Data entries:

---

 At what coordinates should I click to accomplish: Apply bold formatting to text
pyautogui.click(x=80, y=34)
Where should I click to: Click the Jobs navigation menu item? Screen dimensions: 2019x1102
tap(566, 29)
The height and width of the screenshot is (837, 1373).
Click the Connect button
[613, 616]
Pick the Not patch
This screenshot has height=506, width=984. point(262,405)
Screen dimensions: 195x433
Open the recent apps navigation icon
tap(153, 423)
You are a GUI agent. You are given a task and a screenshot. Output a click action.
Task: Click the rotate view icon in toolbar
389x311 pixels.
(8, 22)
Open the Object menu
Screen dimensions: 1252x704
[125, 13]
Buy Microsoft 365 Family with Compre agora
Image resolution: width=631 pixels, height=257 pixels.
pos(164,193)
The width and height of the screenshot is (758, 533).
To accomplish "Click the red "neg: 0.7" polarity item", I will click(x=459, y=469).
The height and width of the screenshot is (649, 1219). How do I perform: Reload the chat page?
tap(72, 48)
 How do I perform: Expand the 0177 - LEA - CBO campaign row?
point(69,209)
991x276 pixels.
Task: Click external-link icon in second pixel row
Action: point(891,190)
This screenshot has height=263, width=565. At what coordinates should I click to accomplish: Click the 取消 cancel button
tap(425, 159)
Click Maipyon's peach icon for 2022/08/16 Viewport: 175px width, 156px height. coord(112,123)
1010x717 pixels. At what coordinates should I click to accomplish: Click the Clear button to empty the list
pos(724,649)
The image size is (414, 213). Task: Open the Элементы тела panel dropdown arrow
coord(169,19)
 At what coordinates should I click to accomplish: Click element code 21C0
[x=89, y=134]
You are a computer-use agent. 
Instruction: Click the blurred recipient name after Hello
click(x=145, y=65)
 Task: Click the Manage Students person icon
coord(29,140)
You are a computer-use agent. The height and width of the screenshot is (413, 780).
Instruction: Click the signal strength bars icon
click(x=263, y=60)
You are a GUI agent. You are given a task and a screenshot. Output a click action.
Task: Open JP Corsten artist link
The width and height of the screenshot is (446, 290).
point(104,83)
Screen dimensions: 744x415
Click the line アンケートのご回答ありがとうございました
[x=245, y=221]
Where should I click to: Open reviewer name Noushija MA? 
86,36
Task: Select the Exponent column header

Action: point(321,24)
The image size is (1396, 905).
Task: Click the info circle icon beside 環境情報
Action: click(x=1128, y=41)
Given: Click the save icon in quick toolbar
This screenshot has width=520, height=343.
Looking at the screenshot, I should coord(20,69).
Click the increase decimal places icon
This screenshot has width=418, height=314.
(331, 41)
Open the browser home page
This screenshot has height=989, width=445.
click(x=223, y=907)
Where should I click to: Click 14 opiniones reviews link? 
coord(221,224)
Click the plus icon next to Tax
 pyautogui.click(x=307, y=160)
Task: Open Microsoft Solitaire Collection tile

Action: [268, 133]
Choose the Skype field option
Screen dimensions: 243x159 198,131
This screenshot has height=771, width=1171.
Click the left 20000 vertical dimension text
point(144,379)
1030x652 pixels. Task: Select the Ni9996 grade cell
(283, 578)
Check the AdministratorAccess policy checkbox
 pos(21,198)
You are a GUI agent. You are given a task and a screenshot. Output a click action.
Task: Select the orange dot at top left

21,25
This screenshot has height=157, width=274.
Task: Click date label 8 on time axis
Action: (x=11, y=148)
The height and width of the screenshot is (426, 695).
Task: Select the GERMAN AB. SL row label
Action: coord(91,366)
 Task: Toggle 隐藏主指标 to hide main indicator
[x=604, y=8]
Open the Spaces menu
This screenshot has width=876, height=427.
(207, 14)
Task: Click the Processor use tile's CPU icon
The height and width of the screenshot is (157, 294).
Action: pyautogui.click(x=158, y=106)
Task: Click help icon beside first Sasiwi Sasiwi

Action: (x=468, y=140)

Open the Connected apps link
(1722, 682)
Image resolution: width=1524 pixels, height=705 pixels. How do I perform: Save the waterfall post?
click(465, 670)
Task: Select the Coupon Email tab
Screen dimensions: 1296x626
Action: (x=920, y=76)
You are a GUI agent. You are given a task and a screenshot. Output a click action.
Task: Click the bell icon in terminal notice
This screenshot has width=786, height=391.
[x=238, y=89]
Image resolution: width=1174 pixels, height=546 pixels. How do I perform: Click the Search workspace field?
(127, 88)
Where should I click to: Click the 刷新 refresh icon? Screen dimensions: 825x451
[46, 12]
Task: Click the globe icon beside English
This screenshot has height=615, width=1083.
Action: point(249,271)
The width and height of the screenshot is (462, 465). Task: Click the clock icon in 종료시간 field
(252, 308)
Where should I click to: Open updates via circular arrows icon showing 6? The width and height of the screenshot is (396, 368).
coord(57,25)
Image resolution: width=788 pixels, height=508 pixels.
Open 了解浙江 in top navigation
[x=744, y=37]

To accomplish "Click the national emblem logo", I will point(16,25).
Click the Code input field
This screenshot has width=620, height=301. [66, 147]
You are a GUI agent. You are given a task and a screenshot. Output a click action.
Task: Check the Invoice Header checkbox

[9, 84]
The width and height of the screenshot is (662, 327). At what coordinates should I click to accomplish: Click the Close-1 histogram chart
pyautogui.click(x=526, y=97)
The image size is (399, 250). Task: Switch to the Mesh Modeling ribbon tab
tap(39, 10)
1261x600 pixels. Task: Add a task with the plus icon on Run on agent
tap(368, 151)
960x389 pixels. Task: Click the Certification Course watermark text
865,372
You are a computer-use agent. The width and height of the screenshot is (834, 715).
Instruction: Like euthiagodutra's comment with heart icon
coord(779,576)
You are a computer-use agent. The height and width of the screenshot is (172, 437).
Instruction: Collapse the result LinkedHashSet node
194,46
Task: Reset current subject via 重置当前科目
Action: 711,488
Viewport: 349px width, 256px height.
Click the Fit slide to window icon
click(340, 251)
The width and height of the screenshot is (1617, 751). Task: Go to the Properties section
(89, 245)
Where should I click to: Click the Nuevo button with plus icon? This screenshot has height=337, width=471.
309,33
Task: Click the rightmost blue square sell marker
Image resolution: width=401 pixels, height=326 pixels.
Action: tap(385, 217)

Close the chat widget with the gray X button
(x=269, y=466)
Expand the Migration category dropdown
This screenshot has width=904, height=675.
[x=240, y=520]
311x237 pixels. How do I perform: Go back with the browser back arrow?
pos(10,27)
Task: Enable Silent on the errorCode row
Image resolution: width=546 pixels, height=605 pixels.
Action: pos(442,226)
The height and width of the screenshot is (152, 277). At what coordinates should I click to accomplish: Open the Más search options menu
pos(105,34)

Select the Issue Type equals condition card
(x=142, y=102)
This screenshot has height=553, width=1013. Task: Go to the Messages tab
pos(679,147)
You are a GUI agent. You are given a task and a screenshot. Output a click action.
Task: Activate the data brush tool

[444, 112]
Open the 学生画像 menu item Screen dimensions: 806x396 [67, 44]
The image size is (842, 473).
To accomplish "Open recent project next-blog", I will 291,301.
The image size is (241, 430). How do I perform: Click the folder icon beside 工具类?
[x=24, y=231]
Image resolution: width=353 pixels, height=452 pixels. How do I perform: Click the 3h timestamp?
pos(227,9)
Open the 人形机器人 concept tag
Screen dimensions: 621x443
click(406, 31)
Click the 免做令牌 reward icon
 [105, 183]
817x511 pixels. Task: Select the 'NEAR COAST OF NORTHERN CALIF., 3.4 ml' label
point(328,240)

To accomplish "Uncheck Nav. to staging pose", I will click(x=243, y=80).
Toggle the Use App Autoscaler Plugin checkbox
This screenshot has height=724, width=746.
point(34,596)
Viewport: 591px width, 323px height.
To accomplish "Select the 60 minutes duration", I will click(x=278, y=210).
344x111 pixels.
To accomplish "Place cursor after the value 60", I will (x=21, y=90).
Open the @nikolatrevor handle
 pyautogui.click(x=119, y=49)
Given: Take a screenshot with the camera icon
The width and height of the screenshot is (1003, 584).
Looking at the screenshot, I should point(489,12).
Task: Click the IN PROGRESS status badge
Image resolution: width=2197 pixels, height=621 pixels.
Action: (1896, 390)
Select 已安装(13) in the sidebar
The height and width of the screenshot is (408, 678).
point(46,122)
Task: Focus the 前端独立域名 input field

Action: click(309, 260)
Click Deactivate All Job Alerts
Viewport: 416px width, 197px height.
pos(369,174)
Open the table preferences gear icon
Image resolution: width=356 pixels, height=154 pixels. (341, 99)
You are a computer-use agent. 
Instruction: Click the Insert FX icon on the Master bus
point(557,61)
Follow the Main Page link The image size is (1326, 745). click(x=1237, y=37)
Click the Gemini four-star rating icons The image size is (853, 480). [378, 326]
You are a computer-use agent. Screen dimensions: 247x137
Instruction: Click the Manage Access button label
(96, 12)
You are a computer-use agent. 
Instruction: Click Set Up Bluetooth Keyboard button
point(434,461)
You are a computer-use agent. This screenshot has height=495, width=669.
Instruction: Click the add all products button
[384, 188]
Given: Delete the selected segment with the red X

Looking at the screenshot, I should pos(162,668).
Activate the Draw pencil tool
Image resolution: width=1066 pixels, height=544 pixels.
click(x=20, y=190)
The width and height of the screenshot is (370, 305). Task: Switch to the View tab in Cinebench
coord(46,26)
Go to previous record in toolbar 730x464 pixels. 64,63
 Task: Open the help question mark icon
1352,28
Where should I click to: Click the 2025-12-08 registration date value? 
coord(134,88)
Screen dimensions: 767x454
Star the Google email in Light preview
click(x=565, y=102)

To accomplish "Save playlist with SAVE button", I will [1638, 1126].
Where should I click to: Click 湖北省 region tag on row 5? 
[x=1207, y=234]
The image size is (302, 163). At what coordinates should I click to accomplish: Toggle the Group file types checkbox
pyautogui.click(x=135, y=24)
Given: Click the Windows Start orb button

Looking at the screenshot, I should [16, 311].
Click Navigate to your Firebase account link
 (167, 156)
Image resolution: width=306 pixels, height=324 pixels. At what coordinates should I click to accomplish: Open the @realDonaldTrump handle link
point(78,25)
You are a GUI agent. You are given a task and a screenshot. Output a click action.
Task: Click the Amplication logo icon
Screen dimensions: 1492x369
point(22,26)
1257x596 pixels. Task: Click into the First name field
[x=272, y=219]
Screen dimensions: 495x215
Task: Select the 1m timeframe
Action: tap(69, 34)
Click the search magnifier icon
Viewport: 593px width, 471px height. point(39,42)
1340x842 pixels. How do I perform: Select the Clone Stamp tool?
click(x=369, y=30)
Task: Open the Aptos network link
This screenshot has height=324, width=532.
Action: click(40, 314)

---

• _Instructions for the task_: Convert the lines from the line containing "The width and height of the screenshot is (758, 533)." up to and including the line containing "Action: point(891,190)" into a Markdown table with the columns Row and Line, skipping any blank lines.

• _Task output_:
| Row | Line |
|---|---|
| 1 | The width and height of the screenshot is (758, 533). |
| 2 | To accomplish "Click the red "neg: 0.7" polarity item", I will click(x=459, y=469). |
| 3 | The height and width of the screenshot is (649, 1219). How do I perform: Reload the chat page? |
| 4 | tap(72, 48) |
| 5 |  How do I perform: Expand the 0177 - LEA - CBO campaign row? |
| 6 | point(69,209) |
| 7 | 991x276 pixels. |
| 8 | Task: Click external-link icon in second pixel row |
| 9 | Action: point(891,190) |